September 28, 2011
Bikyamasr
Manar Ammar
CAIRO: Two Egyptian girls suffered massive blood loss after traditional birth attendants (daya) performed female genital mutilation (FGM) on them in Fayoum, an hour south of Cairo.
The emergency room at the General Hospital in the town received the two girls and gave them blood transfers and stitched them up to close the bleeding.
Doctors at the hospital called the police, who questioned the father of the two girls, but refused to tell of the daya or press charges.
FGM is banned in Egypt and any doctors or medical staff involved in the operation could lose their medical license and face time in prison.
Egypt banned the practice in June 2007, after an 11 year-old-girl died on an operation table at a private clinic in Minya, south of Cairo.
Bedour Ahmed Shaker was given an excessive dose of anesthetics and never woke up, reports stated. The father of the child had sued the doctor for medical malpractice, but he himself was not liable in front of the law.
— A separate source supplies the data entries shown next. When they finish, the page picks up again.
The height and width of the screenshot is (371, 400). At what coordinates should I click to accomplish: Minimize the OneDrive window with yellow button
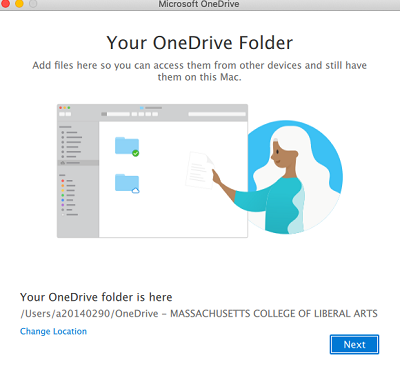coord(19,3)
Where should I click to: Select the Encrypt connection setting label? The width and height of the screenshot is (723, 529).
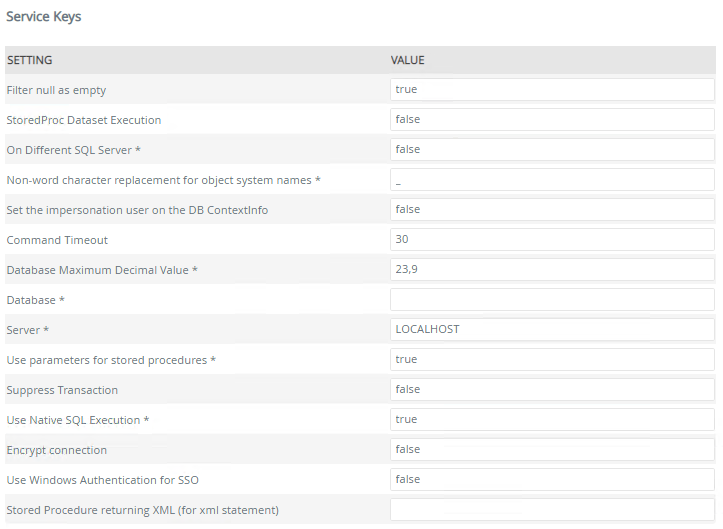[57, 450]
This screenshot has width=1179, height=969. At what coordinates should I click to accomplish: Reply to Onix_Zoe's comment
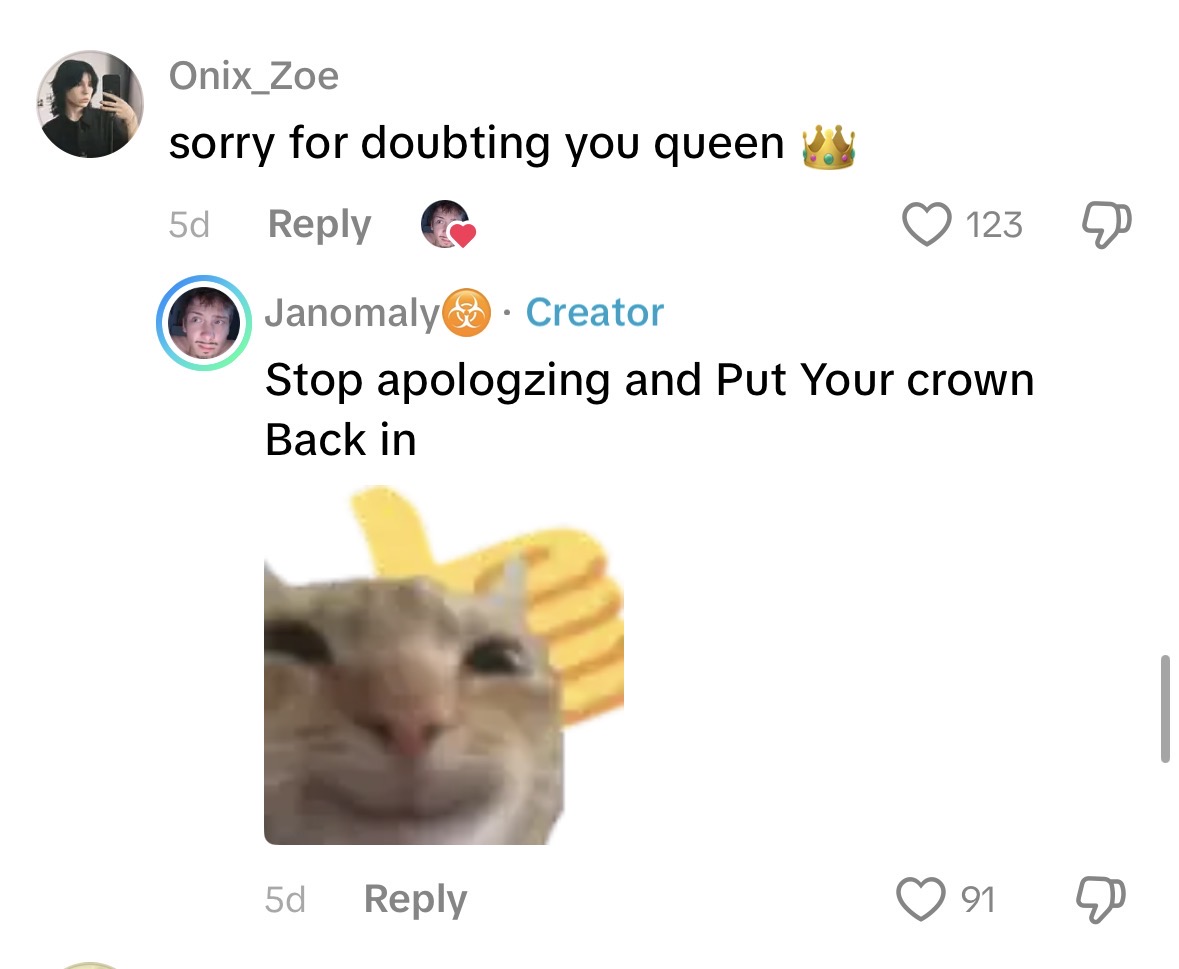(x=320, y=224)
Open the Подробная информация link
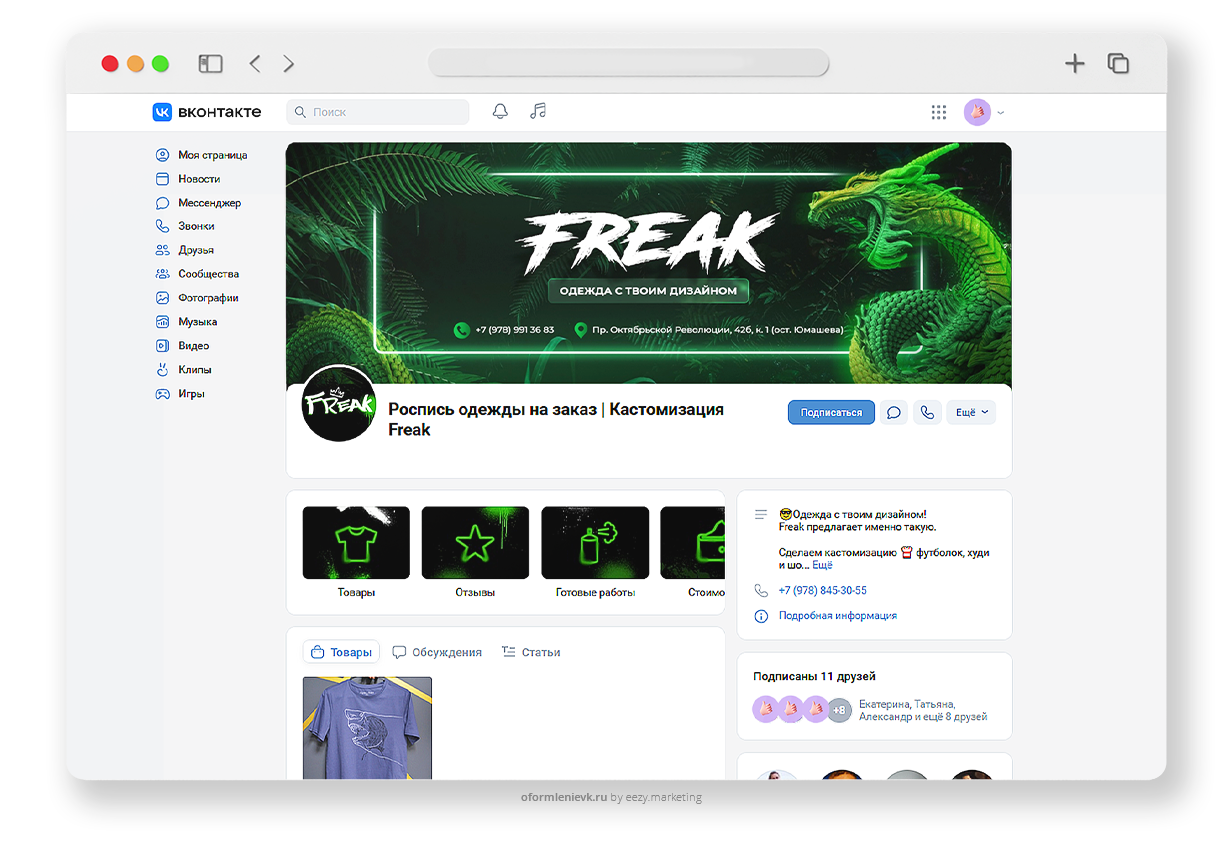 coord(837,616)
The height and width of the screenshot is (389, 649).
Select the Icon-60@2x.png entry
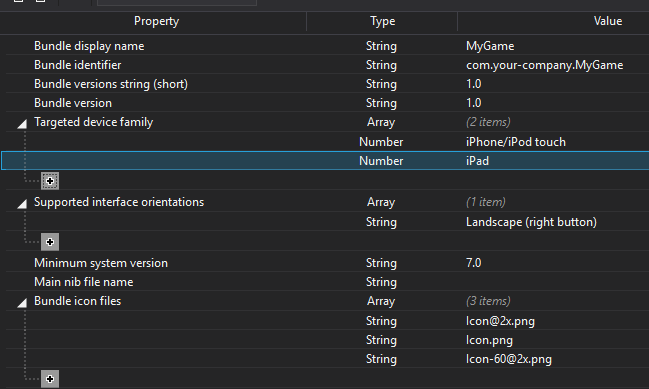coord(509,359)
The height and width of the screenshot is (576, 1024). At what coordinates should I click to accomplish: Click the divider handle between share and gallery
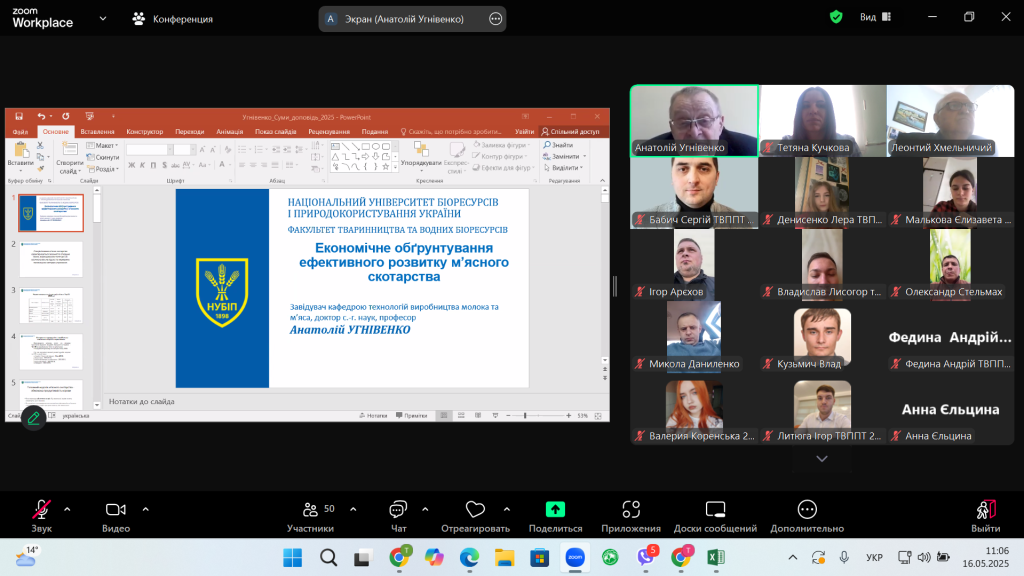point(614,286)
Al-Azhar, the Sunni world’s top authority on Islamic law, came out the same year and banned the practice, saying that Islam is “innocent of such practices,” a first in the organization’s history after it had taken a neutral stance toward the practice for years.
Coptic Pope Shonouda soon followed the Islamic clerks footsteps, saying that the Bible mentions no such practice and it should be banned.
According to the World Health Organization an estimated 100 to 140 million girls and women worldwide are currently living with the consequences of FGM. 90 million of those women live in Africa.